Tuesday 29 May 2012

Imagining the Kingdom: On Christian Action

Professor James K.A. Smith
The New College Lectures are over for another year. This year Professor James K.A. Smith spoke on the theme ‘Imagining the Kingdom: On Christian Action’. Professor Smith was invited to Sydney to deliver two lectures, as well as a plenary address to the ‘Education as Formation’ conference. The latter was planned and run by New College under the umbrella of CASE, in association with the Anglican Education Commission (AEC) and, the Sydney Anglican Schools Corporation (SASC). You can read my report on the 'Education as Formation' conference in a separate post (HERE). Professor Smith is Professor of Philosophy at Calvin College (Grand Rapids, USA).
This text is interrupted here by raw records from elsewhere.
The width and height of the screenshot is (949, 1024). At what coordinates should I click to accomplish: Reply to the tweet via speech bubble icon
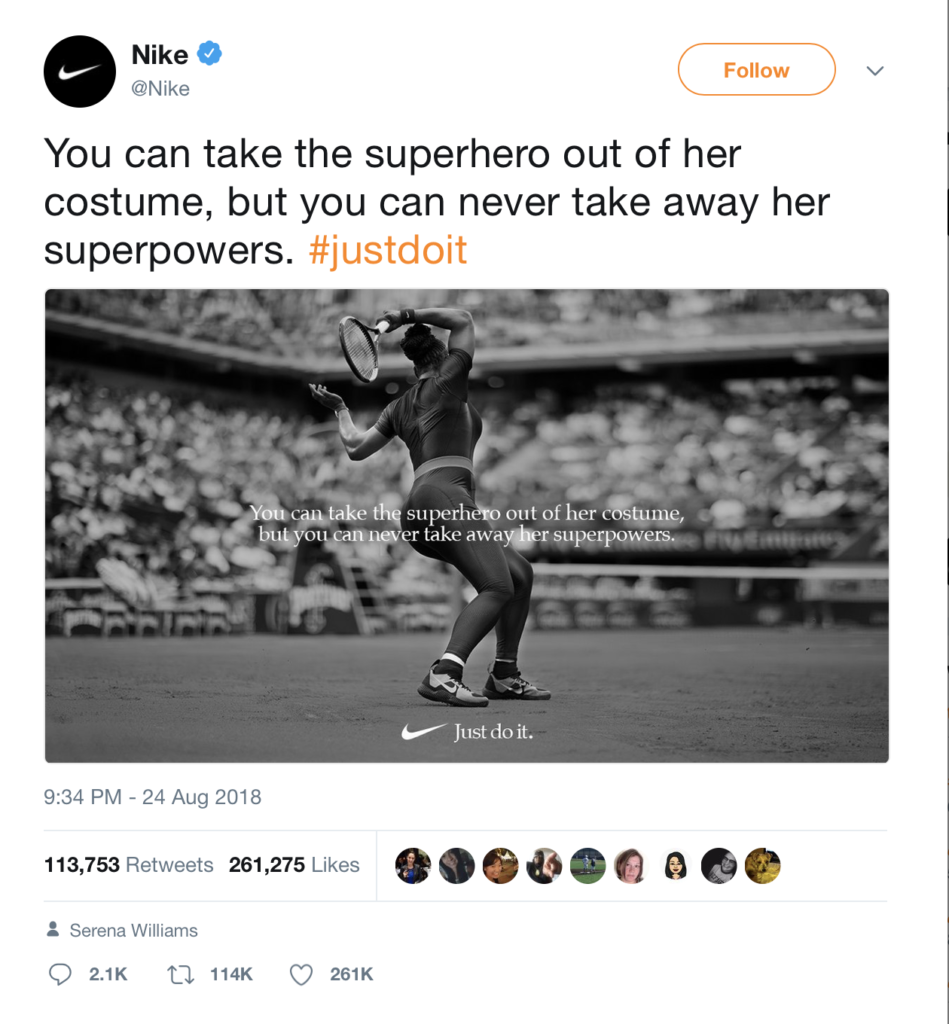point(61,974)
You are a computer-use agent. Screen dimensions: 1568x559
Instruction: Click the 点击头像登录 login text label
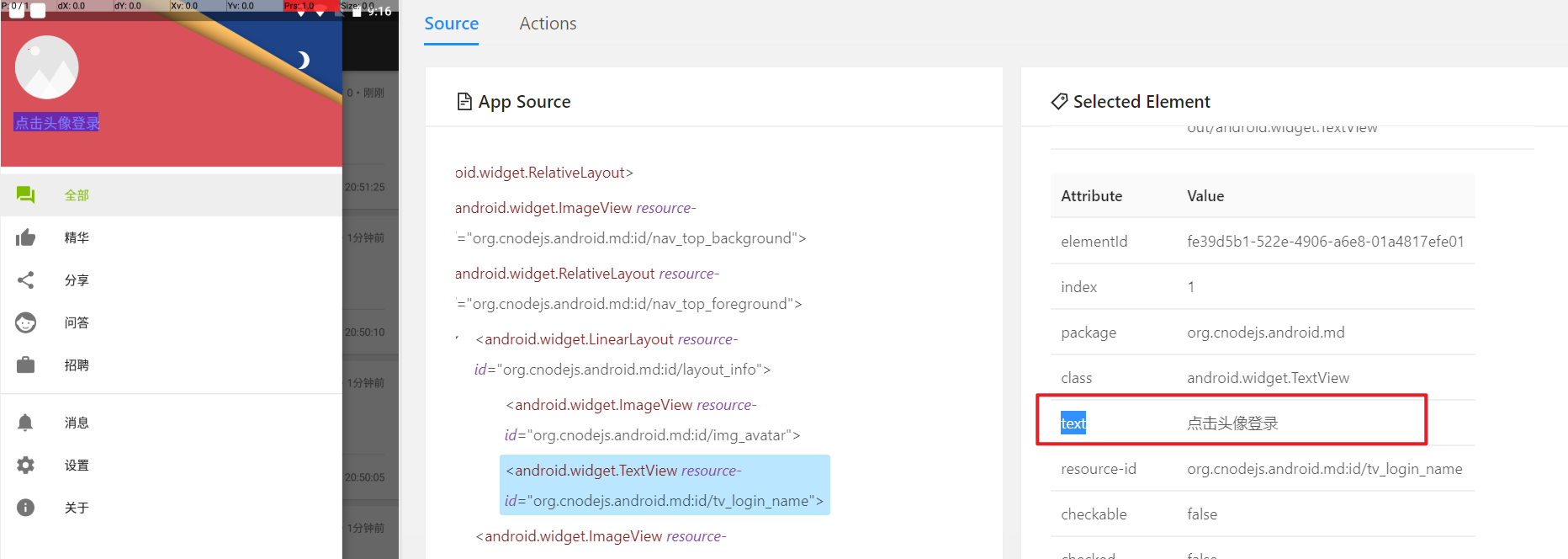click(56, 123)
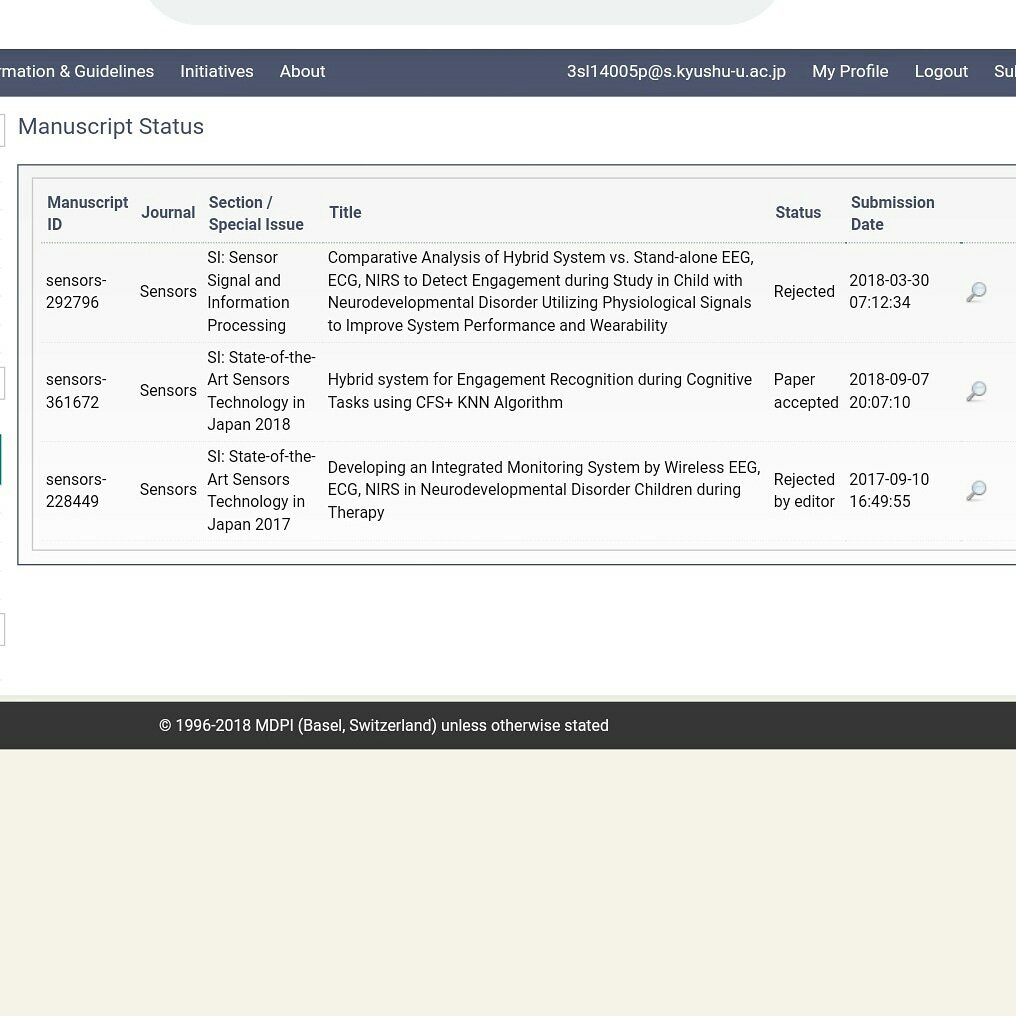Open the About menu
This screenshot has height=1016, width=1016.
302,72
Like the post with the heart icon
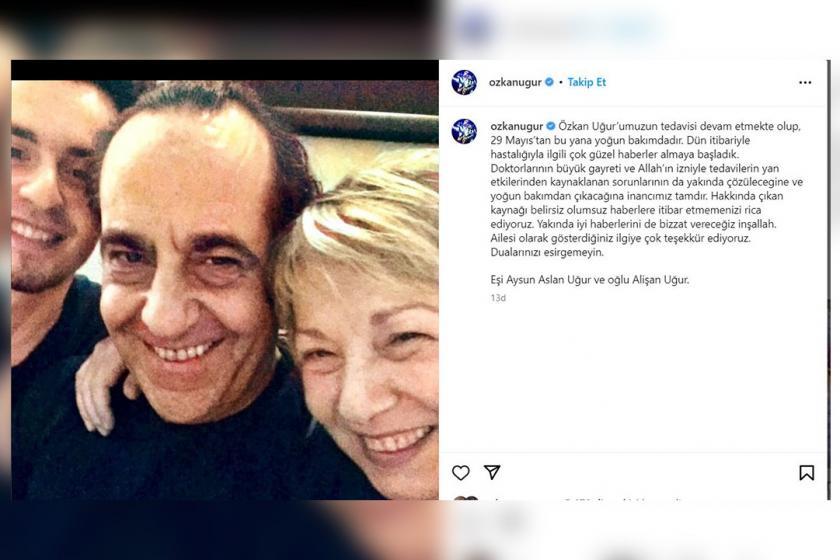Screen dimensions: 840x560 (461, 473)
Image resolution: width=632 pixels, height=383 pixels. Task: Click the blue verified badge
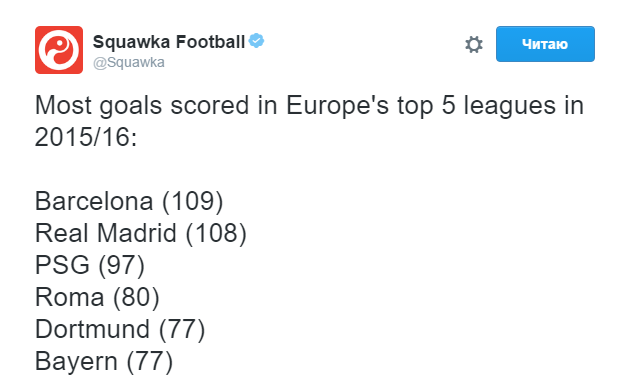tap(256, 41)
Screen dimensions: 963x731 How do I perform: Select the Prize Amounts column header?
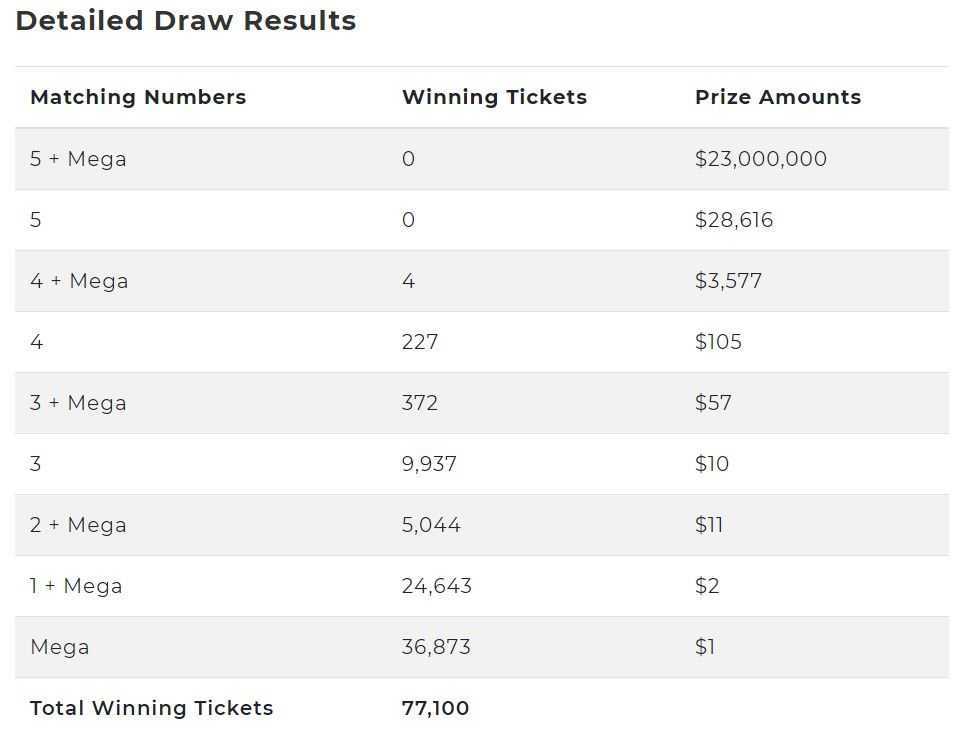778,97
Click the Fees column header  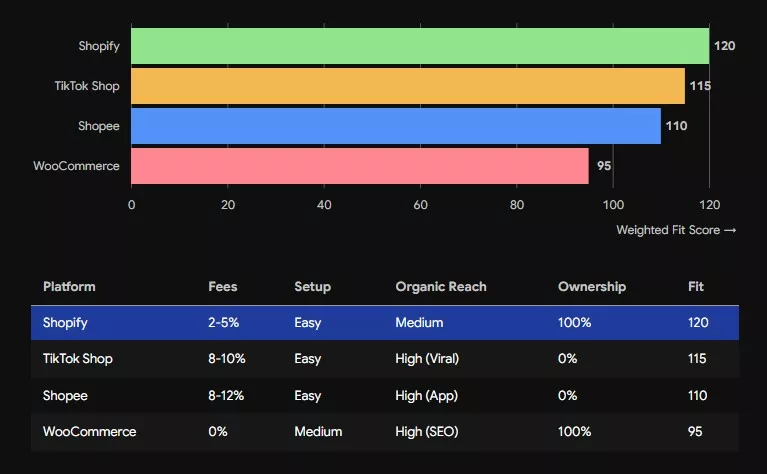(x=223, y=287)
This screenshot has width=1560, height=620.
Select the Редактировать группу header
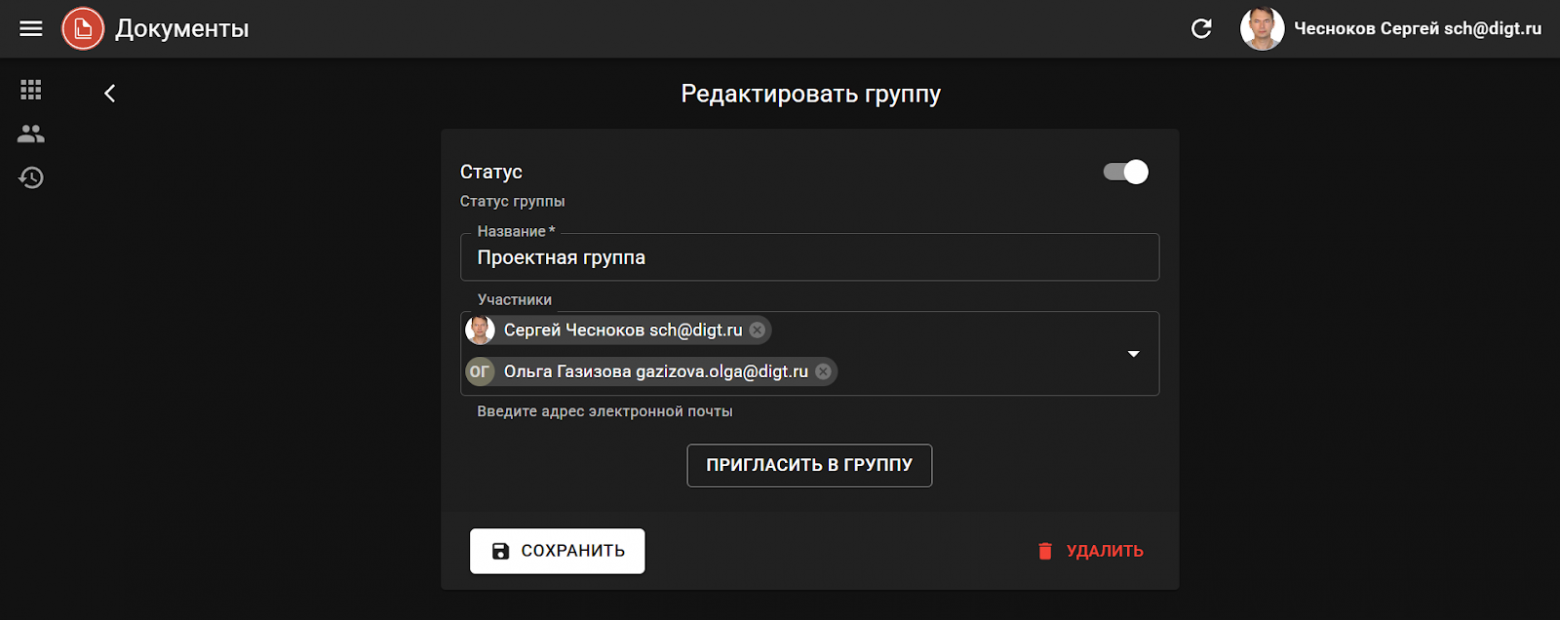point(810,92)
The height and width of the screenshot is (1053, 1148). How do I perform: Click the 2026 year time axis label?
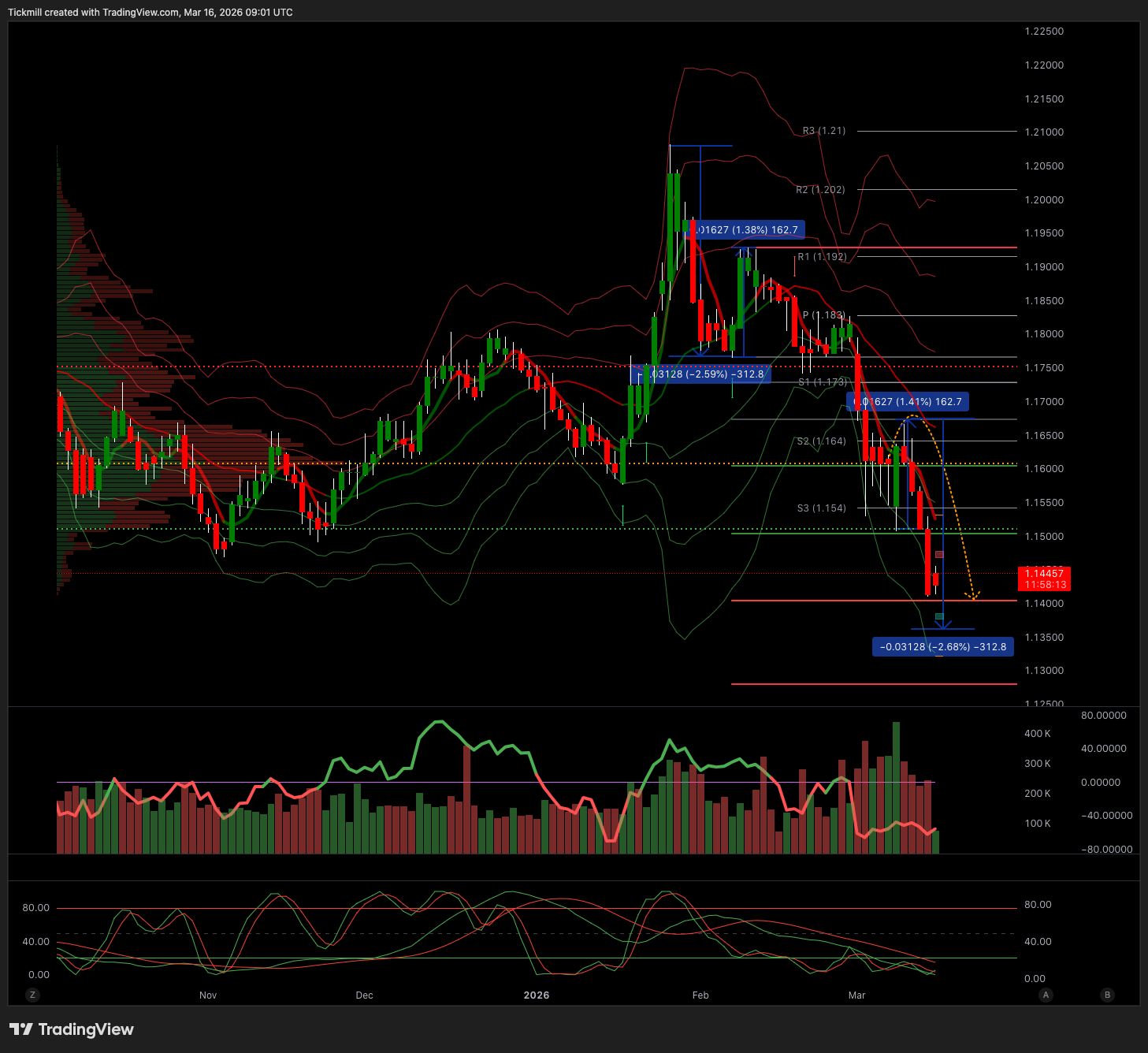coord(537,995)
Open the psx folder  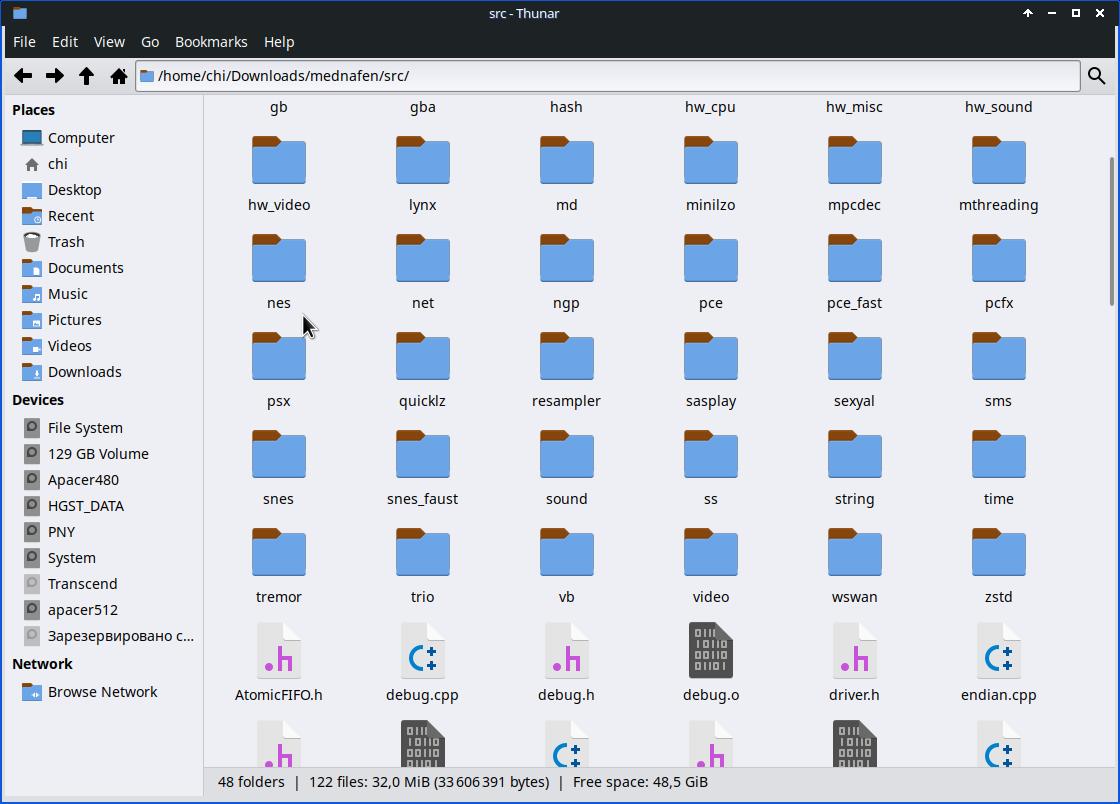pos(278,358)
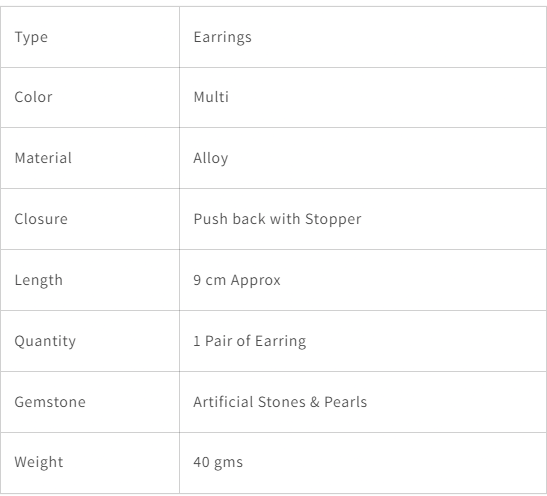Select the Multi color value
547x496 pixels.
click(211, 97)
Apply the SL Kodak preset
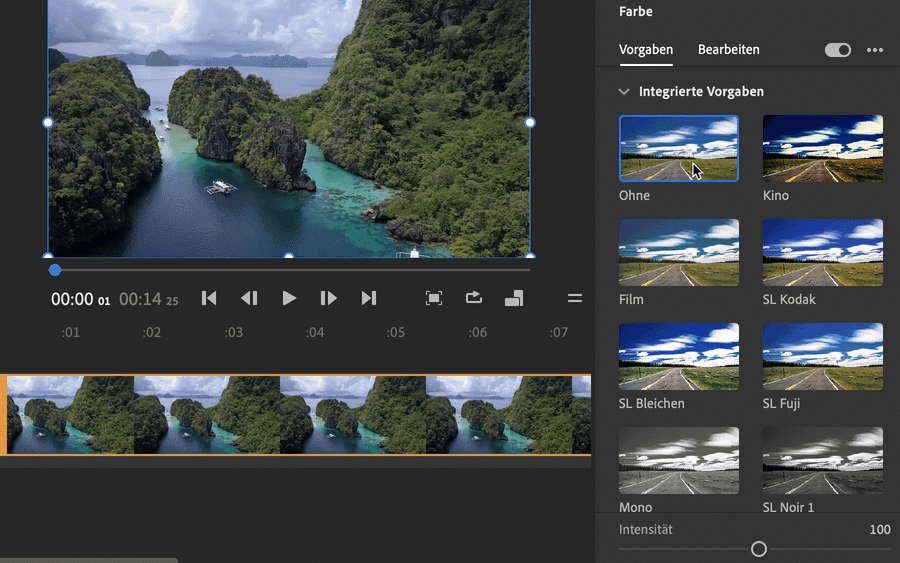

He is the author of many publications including the well-known book ‘Desiring the Kingdom: Worship, Worldview, and Cultural Formation’.

Erotic Comprehension: The Bodily Basis of Meaning - Lecture 1 (24th May 2012)

Maurice Merleau-Ponty
Professor Smith's first lecture drew on the Augustinian idea that we are what we love, which he extended with the insight that ‘we do what we love’. He argued that our identity and our action flow from our most fundamental desires, longings and loves. In his first lecture he suggested that we are too dependent on intellectualist models of personhood and that we need to balance or correct this with a new anthropology. Such an anthropology should be the basis for Christian formation, both in worship and education. He drew on the work of French philosopher Maurice Merleau-Ponty as a type of 'conceptual toolbox'. Using this work, he suggested that:

“love is a kind of erotic comprehension of the world—a way that we make sense of our world on a bodily register… a kind of understanding we carry in our bodies, an ‘incarnate significance’ that seeps into our bones, shaping how we perceive the world—and hence how we act within the world.” 

He closed his talk by suggesting that Christian faith is more than just a set of beliefs and doctrines; rather, it is a mode of “erotic comprehension by which we imagine the world differently”.

Sanctified Perception: How Worship Works - Lecture 2 (25th May, 2012)

He began his second talk by suggesting that contemporary psychology and cognitive science have begun to appreciate what Christian spirituality has known for ages, that action flows out of our habits. Action is not the deductive outcome of individual decisions based on specific beliefs; our action and behavior reflect dispositions and habits that have become “second nature”. It is these actions that incline us to respond in almost automatic ways. Such good habits have been seen historically as virtues. These he suggested are no less than Christian and secular liturgies, that are embodied, enacted performances and that “…inscribe in us a faith that gets under our skin”.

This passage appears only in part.